### Problem to work on
Reproduce every line from the one containing "Clear the search text with the X button" through the end of the records, keeping the requests, and scale each coordinate in the answers by 0.35, rounding to whole numbers with halves rounded up.

(Stored records)

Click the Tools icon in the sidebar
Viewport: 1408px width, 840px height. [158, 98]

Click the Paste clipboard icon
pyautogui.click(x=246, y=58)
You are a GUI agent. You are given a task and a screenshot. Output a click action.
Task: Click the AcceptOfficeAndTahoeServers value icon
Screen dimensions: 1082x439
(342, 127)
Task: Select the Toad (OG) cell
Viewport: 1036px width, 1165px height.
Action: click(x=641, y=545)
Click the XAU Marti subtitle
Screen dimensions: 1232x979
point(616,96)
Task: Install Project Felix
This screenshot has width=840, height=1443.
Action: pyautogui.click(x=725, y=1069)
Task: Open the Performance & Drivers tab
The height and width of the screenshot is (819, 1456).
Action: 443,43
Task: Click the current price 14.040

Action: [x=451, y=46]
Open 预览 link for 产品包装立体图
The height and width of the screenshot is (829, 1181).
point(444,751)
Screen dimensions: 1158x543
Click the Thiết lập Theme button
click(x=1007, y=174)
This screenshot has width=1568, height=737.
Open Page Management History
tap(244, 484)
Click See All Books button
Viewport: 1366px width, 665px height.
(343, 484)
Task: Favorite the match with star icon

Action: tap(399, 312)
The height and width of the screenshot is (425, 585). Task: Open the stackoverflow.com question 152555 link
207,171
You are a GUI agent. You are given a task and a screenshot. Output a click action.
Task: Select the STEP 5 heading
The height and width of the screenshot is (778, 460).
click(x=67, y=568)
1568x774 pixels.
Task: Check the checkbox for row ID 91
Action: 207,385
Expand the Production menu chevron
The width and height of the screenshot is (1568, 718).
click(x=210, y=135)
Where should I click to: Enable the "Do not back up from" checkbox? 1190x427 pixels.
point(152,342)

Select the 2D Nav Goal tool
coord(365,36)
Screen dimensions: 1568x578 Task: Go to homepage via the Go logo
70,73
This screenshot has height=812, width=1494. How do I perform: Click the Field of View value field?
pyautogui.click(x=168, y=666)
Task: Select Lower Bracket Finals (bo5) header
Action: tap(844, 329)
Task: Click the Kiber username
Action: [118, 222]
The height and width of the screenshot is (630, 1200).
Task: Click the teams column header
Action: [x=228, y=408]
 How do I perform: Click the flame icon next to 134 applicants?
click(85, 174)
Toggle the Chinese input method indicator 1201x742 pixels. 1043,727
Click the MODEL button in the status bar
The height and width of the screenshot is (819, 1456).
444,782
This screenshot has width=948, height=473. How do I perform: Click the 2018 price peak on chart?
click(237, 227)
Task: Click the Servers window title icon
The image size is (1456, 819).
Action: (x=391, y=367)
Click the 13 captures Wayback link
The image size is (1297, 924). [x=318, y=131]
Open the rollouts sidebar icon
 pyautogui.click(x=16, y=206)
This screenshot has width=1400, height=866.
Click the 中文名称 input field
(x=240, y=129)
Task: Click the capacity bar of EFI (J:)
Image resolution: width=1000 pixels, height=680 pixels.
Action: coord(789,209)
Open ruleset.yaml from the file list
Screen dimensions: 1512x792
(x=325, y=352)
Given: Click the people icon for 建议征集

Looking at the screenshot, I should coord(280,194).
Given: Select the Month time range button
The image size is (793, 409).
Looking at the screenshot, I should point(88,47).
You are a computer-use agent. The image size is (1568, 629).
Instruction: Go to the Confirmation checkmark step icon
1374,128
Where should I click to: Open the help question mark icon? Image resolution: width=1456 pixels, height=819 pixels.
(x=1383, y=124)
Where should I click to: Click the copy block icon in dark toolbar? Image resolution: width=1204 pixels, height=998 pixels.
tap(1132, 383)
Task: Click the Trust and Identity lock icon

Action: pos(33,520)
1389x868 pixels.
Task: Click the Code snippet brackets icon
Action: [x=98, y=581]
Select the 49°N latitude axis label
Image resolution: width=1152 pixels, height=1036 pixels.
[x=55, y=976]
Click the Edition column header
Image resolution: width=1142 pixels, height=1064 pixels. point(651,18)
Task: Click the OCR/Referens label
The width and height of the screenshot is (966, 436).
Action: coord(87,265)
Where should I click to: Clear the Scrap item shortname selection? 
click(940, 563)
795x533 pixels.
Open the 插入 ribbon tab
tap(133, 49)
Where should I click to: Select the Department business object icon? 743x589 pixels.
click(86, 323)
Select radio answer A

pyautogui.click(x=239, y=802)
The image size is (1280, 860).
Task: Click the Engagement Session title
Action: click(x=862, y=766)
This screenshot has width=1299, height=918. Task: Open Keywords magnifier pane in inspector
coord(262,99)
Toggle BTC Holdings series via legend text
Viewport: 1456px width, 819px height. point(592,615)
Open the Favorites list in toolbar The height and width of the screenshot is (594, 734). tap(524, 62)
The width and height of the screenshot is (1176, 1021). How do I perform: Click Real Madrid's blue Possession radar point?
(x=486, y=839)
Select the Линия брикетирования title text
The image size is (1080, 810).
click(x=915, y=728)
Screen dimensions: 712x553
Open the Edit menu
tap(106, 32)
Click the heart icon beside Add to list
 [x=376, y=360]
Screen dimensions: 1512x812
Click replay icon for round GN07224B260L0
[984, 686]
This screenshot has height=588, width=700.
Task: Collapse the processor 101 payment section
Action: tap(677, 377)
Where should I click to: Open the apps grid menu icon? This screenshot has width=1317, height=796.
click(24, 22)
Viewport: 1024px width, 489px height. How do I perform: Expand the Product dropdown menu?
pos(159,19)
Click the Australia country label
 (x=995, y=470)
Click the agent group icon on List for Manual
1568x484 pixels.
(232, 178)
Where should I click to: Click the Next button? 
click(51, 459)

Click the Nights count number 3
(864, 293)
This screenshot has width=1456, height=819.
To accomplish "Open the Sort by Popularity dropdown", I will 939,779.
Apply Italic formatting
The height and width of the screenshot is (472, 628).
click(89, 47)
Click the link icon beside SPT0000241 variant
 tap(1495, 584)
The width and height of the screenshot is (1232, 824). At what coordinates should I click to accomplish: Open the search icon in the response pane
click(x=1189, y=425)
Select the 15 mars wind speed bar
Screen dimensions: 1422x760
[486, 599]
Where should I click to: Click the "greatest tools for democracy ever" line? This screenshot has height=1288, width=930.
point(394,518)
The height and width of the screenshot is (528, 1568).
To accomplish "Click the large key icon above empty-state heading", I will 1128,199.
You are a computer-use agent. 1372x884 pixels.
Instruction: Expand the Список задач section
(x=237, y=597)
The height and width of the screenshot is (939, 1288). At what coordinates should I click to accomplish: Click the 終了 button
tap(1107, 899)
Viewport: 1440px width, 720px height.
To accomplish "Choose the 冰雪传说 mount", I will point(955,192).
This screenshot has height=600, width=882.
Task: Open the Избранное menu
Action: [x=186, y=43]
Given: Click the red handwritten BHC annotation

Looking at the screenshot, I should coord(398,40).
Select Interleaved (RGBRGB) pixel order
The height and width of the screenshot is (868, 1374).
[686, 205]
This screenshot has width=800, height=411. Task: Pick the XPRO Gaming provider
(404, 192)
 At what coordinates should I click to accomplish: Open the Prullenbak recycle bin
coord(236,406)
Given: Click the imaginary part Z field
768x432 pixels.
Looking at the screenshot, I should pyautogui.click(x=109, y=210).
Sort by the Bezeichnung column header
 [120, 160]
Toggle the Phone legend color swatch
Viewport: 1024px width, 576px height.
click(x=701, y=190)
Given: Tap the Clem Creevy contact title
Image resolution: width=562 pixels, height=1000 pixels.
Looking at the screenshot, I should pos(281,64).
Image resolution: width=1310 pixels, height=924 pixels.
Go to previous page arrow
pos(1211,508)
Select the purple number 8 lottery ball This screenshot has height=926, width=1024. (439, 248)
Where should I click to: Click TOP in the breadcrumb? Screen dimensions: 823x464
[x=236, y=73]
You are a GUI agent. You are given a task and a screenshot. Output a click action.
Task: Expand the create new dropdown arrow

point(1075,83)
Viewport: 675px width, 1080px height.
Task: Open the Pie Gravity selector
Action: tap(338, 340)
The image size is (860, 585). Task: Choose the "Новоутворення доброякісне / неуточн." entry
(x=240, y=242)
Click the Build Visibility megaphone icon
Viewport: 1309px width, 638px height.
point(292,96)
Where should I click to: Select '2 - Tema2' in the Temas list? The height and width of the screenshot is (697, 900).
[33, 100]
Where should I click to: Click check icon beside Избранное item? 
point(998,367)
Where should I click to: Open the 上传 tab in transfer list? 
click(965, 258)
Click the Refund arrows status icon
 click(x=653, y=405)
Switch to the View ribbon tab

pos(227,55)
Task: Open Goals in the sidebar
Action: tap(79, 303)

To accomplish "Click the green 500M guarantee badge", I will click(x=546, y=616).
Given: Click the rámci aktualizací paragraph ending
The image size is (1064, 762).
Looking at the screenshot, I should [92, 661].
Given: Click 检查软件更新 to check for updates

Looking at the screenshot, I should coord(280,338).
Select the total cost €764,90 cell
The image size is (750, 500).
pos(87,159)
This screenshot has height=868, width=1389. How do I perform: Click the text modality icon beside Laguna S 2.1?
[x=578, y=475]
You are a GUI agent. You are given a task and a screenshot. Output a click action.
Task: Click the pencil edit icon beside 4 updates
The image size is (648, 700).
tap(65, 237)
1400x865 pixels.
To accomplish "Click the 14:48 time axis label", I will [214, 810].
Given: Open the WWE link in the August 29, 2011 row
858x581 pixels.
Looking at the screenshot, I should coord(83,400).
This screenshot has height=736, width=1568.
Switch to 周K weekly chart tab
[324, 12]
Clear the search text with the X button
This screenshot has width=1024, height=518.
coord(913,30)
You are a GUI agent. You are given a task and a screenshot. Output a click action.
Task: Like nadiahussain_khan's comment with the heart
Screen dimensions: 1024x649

### Result of this task
Clear the search text with the X button
This screenshot has width=1024, height=518.
coord(320,11)
You are a GUI agent. You are given a task and a screenshot. Output a click action.
Task: Like nadiahussain_khan's comment with the heart
Screen dimensions: 1024x649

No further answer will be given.